Directions for this task: Please render every line of the entries below as a JSON list of strings, one string per line, with blank lines left out.

Raw data:
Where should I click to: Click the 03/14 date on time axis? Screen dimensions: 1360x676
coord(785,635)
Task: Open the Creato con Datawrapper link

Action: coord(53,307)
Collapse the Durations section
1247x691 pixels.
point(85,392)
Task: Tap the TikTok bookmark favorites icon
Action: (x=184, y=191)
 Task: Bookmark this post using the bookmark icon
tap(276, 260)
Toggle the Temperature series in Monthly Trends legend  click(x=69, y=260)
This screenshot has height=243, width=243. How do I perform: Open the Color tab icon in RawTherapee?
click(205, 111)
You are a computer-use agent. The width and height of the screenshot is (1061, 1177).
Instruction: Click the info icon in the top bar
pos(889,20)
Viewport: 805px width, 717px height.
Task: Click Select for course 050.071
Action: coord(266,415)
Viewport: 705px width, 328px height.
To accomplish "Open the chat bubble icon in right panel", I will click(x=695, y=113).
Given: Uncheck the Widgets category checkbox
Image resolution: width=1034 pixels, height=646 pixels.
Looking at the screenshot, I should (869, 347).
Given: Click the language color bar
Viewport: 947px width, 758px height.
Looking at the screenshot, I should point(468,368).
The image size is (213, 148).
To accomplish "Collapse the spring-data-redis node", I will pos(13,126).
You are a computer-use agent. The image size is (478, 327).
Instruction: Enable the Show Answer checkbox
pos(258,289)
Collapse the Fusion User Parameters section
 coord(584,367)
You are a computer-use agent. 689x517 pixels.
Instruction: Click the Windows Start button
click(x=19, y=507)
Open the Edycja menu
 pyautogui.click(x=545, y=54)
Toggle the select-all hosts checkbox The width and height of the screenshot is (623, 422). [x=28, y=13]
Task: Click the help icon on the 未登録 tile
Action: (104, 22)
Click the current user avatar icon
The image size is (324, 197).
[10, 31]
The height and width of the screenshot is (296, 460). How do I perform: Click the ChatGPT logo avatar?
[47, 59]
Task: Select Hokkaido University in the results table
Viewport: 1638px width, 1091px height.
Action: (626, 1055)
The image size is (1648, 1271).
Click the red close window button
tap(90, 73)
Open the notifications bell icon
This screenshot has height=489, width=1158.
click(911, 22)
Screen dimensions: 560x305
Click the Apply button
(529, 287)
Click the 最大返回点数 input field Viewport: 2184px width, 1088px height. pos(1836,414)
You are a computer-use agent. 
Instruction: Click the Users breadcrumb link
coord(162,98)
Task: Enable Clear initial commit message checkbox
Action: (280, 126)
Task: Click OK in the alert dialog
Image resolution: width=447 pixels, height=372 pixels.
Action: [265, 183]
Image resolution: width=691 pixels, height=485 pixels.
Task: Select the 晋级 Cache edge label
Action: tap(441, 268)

Solution to this problem:
[
  "Where should I click to: Click the 03/14 date on time axis? Screen dimensions: 1360x676",
  "coord(785,635)",
  "Task: Open the Creato con Datawrapper link",
  "Action: coord(53,307)",
  "Collapse the Durations section",
  "1247x691 pixels.",
  "point(85,392)",
  "Task: Tap the TikTok bookmark favorites icon",
  "Action: (x=184, y=191)",
  " Task: Bookmark this post using the bookmark icon",
  "tap(276, 260)",
  "Toggle the Temperature series in Monthly Trends legend  click(x=69, y=260)",
  "This screenshot has height=243, width=243. How do I perform: Open the Color tab icon in RawTherapee?",
  "click(205, 111)",
  "You are a computer-use agent. The width and height of the screenshot is (1061, 1177).",
  "Instruction: Click the info icon in the top bar",
  "pos(889,20)",
  "Viewport: 805px width, 717px height.",
  "Task: Click Select for course 050.071",
  "Action: coord(266,415)",
  "Viewport: 705px width, 328px height.",
  "To accomplish \"Open the chat bubble icon in right panel\", I will click(x=695, y=113).",
  "Given: Uncheck the Widgets category checkbox",
  "Image resolution: width=1034 pixels, height=646 pixels.",
  "Looking at the screenshot, I should (869, 347).",
  "Given: Click the language color bar",
  "Viewport: 947px width, 758px height.",
  "Looking at the screenshot, I should point(468,368).",
  "The image size is (213, 148).",
  "To accomplish \"Collapse the spring-data-redis node\", I will pos(13,126).",
  "You are a computer-use agent. The image size is (478, 327).",
  "Instruction: Enable the Show Answer checkbox",
  "pos(258,289)",
  "Collapse the Fusion User Parameters section",
  " coord(584,367)",
  "You are a computer-use agent. 689x517 pixels.",
  "Instruction: Click the Windows Start button",
  "click(x=19, y=507)",
  "Open the Edycja menu",
  " pyautogui.click(x=545, y=54)",
  "Toggle the select-all hosts checkbox The width and height of the screenshot is (623, 422). [x=28, y=13]",
  "Task: Click the help icon on the 未登録 tile",
  "Action: (104, 22)",
  "Click the current user avatar icon",
  "The image size is (324, 197).",
  "[10, 31]",
  "The height and width of the screenshot is (296, 460). How do I perform: Click the ChatGPT logo avatar?",
  "[47, 59]",
  "Task: Select Hokkaido University in the results table",
  "Viewport: 1638px width, 1091px height.",
  "Action: (626, 1055)",
  "The image size is (1648, 1271).",
  "Click the red close window button",
  "tap(90, 73)",
  "Open the notifications bell icon",
  "This screenshot has height=489, width=1158.",
  "click(911, 22)",
  "Screen dimensions: 560x305",
  "Click the Apply button",
  "(529, 287)",
  "Click the 最大返回点数 input field Viewport: 2184px width, 1088px height. pos(1836,414)",
  "You are a computer-use agent. ",
  "Instruction: Click the Users breadcrumb link",
  "coord(162,98)",
  "Task: Enable Clear initial commit message checkbox",
  "Action: (280, 126)",
  "Task: Click OK in the alert dialog",
  "Image resolution: width=447 pixels, height=372 pixels.",
  "Action: [265, 183]",
  "Image resolution: width=691 pixels, height=485 pixels.",
  "Task: Select the 晋级 Cache edge label",
  "Action: tap(441, 268)"
]